> Text block:
◇ ◇ ◇ ◇
Cases of eye ailment SHAPU reported
Kathmandu, August 28
Tilganga Institute of Ophthalmology has confirmed an early outbreak of Seasonal Hyperacute Panuveitis (SHAPU), a sight-threatening ocular disease, in Kathmandu.
Though SHAPU epidemic strikes the country between October and December, this year such cases have been reported in August. “Six SHAPU patients, including five children, have been receiving treatment. Children below the age of one have also been infected with the disease,” TIO stated.
SHAPU was first reported in Nepal in 1978. Though its definite cause is yet to be known, it is more prevalent during rainy season when the population of moths is high. Almost all patients affected by the disease have informed the doctors about their history of contact with moths at home. TIO suggested moths could be the source of the disease.
◇ ◇ ◇ ◇
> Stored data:

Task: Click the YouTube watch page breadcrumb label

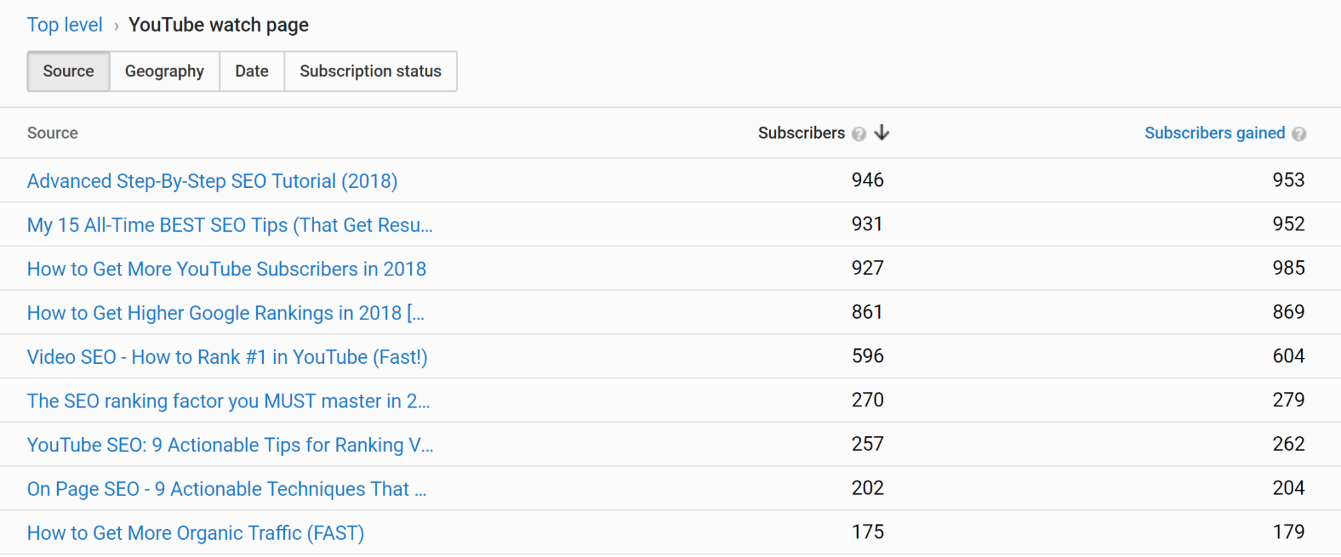Action: pyautogui.click(x=218, y=25)
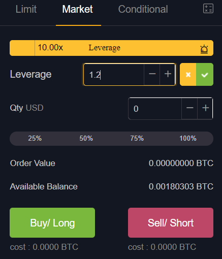Decrease leverage with minus stepper

[x=152, y=74]
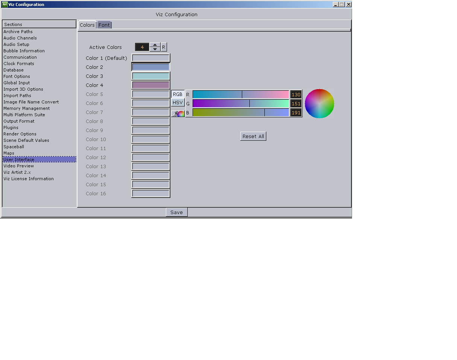The height and width of the screenshot is (360, 457).
Task: Click the Viz Artist icon in title bar
Action: point(4,4)
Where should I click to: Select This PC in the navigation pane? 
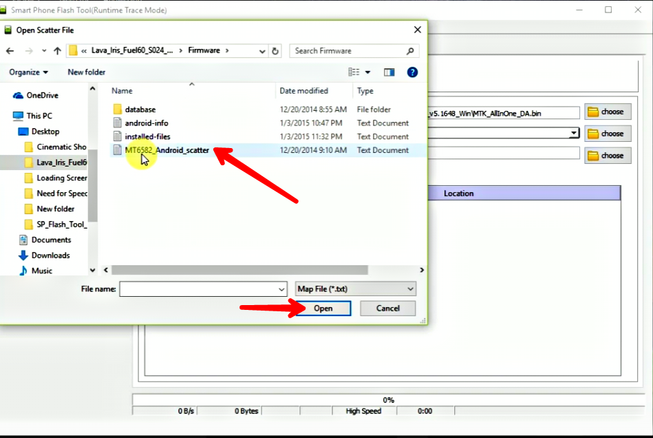40,115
◇ ◇ ◇ ◇
> Your objective: List every number that appears in the SHAPU news report, in the order it appears.

> Output for this task: 28, six, five, one, 1978